● **Aufgabe**:
Liste alle Bezeichnungen für Personen oder Personengruppen auf, die im folgenden Textauszug zur Triage genannt werden.

Triage und das moralische Dilemma
In der Pandemie ist wiederholt der Begriff der Triage aufgetaucht. Das aus dem Französischen stammende Wort besagt, dass eine Auswahl getroffen werden muss, da aus Kapazitätsgründen nicht alle gleichzeitig versorgt werden können. Ein moralisches Dilemma, aber ein ständiges Thema in Notaufnahmen oder auf Station im Nachtdienst, wenn mehrere Pflegeempfänger gleichzeitig die Klingel betätigen und in vielen weiteren Situationen. Ärzte und Pflegekräfte entscheiden, wer in welcher Reihenfolge behandelt wird - eine Fremdbestimmung ist damit unumgänglich. Der Patient hat keinen Anspruch auf ein sofortiges Tätigwerden, zumindest dann nicht, wenn keine akute Lebensgefahr besteht - und selbst dann kann es Grenzen durch zu geringe Ressourcen geben.

● **Angezeigte Daten**:
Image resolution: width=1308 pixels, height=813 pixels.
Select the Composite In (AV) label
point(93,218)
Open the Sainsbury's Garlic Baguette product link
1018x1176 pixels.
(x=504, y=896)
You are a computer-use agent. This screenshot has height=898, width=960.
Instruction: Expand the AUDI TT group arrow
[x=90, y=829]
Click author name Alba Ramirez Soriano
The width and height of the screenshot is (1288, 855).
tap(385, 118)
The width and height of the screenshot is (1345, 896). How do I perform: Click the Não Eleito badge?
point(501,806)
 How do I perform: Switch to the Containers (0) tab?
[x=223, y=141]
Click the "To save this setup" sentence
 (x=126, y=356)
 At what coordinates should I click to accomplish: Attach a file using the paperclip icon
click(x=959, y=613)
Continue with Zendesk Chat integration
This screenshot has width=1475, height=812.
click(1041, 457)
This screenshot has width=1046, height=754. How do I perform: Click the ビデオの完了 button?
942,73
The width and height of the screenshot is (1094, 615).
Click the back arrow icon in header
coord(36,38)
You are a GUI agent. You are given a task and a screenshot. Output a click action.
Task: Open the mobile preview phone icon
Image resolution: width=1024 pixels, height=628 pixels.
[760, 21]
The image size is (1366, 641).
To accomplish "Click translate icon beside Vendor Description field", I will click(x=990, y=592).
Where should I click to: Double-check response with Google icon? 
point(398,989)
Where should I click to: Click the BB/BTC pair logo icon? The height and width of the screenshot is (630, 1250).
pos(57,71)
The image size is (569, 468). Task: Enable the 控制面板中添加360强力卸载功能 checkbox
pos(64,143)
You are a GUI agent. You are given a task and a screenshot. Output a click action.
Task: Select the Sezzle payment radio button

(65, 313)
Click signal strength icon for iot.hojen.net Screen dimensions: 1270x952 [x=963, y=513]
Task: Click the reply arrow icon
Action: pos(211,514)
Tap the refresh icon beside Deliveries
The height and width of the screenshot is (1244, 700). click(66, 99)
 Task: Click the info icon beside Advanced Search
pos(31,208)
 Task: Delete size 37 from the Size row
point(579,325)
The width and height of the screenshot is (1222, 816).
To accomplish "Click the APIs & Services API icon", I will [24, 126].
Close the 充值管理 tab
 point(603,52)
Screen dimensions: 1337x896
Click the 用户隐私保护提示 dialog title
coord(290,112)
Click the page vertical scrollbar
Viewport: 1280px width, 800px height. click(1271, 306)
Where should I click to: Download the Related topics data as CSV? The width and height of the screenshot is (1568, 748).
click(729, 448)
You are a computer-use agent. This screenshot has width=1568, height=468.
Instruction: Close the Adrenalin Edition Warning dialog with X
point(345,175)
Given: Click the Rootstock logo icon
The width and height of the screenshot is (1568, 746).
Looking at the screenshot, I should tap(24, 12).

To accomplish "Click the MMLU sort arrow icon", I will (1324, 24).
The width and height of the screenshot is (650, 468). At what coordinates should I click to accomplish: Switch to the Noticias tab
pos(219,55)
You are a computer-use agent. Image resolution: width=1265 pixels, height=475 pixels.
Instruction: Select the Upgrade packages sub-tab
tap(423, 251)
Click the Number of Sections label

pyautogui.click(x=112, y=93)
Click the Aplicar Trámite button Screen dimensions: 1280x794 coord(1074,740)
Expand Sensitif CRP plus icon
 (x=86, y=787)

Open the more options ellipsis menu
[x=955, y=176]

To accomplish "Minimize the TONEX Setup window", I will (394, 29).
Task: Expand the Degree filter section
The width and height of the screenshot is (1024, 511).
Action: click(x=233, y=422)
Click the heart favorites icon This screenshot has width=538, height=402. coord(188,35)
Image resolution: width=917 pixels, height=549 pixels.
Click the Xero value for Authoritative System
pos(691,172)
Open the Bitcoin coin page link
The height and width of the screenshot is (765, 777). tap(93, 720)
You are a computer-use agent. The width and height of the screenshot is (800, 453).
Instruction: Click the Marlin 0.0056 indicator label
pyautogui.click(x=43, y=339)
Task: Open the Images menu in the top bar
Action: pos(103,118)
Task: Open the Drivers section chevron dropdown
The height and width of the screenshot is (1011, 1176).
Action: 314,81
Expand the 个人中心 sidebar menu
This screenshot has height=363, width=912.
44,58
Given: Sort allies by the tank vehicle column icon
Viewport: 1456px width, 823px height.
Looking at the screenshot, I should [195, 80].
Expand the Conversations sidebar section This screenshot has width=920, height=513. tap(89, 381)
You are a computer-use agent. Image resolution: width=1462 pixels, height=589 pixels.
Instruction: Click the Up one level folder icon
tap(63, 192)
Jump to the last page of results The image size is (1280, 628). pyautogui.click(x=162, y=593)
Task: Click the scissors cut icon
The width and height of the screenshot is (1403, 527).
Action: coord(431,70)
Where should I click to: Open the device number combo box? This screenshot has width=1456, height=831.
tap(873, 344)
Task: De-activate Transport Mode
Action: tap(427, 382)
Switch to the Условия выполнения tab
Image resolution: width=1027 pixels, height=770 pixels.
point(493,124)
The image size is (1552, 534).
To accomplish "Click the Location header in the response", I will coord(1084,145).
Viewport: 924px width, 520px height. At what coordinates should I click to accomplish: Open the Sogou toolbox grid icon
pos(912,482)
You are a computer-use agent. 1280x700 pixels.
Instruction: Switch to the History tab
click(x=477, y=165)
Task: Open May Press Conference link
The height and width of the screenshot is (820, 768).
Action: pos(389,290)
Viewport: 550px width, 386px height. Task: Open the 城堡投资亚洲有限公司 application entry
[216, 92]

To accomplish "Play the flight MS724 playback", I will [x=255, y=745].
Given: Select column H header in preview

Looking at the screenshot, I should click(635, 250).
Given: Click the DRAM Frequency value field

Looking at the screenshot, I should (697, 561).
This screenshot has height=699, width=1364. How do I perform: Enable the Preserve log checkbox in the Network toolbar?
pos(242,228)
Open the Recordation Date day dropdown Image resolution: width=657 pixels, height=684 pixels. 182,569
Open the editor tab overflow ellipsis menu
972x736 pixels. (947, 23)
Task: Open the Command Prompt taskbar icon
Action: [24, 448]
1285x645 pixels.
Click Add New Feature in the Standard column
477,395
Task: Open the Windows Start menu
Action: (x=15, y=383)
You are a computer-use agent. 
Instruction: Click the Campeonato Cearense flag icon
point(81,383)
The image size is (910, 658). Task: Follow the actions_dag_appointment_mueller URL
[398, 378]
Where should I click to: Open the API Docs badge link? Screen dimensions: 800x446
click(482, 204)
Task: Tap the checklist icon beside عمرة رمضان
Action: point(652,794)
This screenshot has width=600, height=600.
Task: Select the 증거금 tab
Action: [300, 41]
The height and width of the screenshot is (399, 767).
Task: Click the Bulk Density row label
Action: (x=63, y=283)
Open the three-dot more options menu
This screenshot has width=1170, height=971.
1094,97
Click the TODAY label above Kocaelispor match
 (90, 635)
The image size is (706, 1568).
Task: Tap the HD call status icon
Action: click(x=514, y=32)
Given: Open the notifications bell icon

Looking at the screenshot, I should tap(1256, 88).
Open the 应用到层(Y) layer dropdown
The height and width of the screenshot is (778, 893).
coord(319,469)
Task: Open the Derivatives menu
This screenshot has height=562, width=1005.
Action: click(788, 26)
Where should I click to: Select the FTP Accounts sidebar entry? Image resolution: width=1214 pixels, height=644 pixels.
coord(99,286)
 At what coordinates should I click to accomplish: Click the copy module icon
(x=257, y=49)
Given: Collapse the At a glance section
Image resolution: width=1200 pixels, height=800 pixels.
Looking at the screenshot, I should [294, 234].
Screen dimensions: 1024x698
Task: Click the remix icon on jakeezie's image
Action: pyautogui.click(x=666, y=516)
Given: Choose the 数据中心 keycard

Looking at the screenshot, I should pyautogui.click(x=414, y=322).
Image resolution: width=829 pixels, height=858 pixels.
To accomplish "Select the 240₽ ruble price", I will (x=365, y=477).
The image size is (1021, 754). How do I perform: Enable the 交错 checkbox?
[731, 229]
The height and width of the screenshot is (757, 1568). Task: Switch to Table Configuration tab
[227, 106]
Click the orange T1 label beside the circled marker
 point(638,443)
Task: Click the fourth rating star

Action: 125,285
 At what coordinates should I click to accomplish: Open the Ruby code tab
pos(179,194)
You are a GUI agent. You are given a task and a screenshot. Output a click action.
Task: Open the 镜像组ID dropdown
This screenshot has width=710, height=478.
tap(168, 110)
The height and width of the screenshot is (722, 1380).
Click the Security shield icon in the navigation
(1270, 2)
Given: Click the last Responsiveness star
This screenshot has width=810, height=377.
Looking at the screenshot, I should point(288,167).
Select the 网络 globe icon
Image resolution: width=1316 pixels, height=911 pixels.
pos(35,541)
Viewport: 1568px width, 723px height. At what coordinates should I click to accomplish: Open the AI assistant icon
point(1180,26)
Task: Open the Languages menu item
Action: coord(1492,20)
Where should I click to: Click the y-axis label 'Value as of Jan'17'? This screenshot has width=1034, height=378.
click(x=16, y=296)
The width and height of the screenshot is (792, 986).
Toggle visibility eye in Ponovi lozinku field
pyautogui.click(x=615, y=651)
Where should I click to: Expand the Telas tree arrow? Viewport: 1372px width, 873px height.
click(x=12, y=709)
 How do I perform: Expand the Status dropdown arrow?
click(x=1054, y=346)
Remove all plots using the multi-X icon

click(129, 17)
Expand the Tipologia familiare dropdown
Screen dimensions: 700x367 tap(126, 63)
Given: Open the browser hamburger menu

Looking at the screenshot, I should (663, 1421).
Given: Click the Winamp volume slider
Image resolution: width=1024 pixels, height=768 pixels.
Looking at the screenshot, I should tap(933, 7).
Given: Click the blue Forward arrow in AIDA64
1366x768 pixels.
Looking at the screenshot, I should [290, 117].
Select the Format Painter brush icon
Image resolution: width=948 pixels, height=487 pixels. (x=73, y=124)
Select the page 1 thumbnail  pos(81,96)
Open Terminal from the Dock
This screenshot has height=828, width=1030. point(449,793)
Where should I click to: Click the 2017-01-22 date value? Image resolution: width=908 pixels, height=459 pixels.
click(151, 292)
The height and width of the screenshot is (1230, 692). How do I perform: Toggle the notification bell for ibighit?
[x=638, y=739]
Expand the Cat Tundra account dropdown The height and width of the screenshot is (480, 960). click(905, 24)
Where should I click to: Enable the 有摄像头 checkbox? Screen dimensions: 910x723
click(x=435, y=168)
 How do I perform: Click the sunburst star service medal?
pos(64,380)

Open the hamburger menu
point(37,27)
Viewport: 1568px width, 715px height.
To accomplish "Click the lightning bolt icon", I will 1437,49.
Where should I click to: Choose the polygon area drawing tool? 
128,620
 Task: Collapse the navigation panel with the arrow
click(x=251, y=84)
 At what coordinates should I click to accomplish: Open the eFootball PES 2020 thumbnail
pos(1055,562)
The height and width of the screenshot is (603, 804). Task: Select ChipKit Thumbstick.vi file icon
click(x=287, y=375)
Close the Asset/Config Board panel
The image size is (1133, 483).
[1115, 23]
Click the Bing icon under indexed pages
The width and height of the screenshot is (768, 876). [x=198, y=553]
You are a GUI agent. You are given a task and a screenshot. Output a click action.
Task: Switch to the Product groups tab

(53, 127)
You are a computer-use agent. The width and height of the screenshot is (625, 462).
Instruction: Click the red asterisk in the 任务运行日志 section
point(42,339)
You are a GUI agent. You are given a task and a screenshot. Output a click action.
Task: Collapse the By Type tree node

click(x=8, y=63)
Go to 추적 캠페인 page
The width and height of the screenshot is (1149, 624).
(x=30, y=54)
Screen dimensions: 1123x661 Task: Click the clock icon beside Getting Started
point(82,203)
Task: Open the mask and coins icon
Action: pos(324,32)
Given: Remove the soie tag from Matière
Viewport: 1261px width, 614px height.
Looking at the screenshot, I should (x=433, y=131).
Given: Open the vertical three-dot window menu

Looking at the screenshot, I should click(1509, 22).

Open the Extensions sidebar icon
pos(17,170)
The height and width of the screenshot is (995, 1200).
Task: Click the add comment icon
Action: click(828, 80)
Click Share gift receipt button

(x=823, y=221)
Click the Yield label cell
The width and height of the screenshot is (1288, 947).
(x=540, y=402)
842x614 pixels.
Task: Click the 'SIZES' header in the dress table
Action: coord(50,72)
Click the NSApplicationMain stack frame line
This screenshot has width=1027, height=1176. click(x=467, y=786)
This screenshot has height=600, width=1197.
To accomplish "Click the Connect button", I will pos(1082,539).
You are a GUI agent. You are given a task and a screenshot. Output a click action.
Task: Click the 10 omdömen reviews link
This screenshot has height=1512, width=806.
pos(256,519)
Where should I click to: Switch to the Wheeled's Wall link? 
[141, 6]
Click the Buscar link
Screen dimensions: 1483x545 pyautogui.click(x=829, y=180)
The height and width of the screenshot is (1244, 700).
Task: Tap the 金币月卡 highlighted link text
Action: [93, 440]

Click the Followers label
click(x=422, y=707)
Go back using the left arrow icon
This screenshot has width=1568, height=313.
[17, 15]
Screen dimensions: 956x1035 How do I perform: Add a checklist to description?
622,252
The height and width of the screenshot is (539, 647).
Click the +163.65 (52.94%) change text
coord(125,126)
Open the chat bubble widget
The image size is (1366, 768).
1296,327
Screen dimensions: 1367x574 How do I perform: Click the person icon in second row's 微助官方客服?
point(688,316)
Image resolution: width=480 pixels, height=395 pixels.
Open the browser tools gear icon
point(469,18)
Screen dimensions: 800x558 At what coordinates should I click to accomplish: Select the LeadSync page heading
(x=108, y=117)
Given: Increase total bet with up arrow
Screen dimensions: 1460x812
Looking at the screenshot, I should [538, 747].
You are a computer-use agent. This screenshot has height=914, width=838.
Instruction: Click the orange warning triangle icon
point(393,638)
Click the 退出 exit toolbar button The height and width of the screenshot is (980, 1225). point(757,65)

● **Lösung**:
Pflegeempfänger, Ärzte, Pflegekräfte, Patient